The appellate court held that the starting point of the limitation period should be set at the date of conclusion of the contract, 5 April 2007. Applying the five-year limitation period (from the 2008 law), it deduced that the period had expired on 18 June 2013.
4. The Cassation (2025): Loss Arising from the Judicial Order
The Court of Cassation, in its ruling of 12 June 2025, restored the proper timeline of the borrower’s loss.
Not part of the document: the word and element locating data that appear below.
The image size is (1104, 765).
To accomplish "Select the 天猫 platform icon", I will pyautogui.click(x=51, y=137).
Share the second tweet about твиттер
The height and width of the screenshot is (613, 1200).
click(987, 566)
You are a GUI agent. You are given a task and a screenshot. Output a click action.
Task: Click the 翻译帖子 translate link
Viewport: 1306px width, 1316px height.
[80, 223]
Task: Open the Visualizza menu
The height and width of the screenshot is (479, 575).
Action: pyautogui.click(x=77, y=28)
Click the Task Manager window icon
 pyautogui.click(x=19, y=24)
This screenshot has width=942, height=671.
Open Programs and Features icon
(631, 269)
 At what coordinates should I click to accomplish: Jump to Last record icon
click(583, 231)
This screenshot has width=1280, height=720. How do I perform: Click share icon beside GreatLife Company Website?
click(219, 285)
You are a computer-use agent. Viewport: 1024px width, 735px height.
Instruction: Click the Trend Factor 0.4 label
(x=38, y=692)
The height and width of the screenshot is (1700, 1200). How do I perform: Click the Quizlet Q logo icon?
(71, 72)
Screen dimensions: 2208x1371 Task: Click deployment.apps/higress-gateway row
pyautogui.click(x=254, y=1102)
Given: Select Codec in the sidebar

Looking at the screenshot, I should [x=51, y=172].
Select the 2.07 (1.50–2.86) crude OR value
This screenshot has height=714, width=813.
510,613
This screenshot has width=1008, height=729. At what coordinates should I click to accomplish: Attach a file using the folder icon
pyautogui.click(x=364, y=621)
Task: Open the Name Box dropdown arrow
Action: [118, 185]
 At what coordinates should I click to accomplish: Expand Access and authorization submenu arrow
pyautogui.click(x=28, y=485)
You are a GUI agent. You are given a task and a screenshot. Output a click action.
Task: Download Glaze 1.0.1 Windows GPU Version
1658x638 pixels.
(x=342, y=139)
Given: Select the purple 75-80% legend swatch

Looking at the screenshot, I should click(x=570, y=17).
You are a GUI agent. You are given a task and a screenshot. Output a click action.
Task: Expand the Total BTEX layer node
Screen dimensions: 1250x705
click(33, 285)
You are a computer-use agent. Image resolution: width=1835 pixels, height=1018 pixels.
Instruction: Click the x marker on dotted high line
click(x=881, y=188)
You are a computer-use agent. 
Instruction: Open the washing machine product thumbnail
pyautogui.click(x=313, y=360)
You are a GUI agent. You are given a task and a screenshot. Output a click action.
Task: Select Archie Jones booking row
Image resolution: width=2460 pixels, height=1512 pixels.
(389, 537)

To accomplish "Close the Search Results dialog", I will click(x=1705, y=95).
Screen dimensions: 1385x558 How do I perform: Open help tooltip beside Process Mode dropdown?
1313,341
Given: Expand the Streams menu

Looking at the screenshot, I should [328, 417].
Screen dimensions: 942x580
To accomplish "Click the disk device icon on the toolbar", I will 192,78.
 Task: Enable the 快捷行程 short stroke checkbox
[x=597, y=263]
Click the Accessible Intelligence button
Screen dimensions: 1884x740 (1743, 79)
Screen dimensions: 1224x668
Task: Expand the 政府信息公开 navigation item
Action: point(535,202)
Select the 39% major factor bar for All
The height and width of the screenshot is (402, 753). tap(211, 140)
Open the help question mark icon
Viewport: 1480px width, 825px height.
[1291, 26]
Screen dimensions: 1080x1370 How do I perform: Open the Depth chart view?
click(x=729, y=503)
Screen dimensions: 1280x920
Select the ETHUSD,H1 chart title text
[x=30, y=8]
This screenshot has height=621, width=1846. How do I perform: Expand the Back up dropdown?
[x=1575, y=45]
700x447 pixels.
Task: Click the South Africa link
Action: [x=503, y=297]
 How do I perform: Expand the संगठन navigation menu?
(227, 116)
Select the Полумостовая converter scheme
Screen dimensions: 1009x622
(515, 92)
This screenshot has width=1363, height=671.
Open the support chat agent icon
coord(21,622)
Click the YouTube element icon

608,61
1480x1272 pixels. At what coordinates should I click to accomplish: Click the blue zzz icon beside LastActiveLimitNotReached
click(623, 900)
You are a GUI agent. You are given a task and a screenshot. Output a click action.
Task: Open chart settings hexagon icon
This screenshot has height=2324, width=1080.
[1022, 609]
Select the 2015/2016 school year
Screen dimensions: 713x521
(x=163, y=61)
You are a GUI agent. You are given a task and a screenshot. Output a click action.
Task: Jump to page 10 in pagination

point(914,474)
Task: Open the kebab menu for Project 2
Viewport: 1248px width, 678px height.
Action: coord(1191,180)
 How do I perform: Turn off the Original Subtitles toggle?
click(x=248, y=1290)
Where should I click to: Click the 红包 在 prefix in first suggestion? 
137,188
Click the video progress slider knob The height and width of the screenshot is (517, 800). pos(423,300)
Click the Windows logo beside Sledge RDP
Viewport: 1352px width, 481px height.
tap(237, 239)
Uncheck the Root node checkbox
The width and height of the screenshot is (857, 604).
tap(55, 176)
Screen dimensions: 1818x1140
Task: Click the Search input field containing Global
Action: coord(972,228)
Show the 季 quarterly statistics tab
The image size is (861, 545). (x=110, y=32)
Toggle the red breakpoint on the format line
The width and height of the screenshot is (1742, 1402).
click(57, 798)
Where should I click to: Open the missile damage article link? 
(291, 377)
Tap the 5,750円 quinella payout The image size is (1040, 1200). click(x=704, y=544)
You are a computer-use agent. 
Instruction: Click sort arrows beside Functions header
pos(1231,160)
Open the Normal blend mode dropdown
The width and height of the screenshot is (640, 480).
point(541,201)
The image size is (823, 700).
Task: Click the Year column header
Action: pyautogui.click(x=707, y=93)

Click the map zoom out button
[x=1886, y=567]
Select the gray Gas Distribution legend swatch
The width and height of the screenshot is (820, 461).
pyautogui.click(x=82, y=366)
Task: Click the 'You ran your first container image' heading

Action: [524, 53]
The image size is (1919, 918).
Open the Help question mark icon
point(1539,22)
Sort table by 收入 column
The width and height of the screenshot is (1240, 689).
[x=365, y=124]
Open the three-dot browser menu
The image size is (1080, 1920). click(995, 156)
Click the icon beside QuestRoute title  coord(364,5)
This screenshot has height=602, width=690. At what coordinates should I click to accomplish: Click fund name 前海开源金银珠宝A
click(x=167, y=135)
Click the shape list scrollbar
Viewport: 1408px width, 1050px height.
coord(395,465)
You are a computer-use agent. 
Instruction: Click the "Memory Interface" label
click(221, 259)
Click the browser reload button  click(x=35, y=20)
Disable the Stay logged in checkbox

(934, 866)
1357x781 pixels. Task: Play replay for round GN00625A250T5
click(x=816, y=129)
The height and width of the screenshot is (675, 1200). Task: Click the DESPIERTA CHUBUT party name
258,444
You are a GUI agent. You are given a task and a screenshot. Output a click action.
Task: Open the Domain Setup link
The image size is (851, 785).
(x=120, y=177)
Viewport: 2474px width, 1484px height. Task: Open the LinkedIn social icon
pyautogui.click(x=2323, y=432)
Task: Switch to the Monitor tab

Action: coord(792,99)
It recalled that the liability action runs from the date when the loss occurs or is revealed.
The Court recalled a fundamental principle concerning the date of manifestation of the loss in this type of situation:
“When the loss invoked by a party depends on contentious proceedings opposing it to a third party, that loss only manifests itself on the day when that party is ordered by a decision that has become final (passee en force de chose jugee), so that its right not having arisen before that date, the limitation period for its action only runs from that decision.”
This solution aligns with now-established case law (Cass. ch. mixte, 19 July 2024, No. 20-23.527).
In this case, that judicial order took the form of a judgment of the Court of Appeal of Fort-de-France that became final on 6 December 2016.
Thus, the actual loss of SNC Avesta 75 was not the theoretical knowledge of the risk in 2007, but the effective order to indemnify and hold harmless the surety, who thus bore the final burden of the debt.
Since the liability summons against the bank was served on 9 June 2017, the action was admissible, having been brought within the five-year limitation period from the date the loss manifested.
Consequently, the Court of Cassation partially quashed the appeal judgment, setting the starting point of the limitation period at 6 December 2016, thereby guaranteeing SNC Avesta 75 the possibility of having the bank’s liability adjudicated on the merits.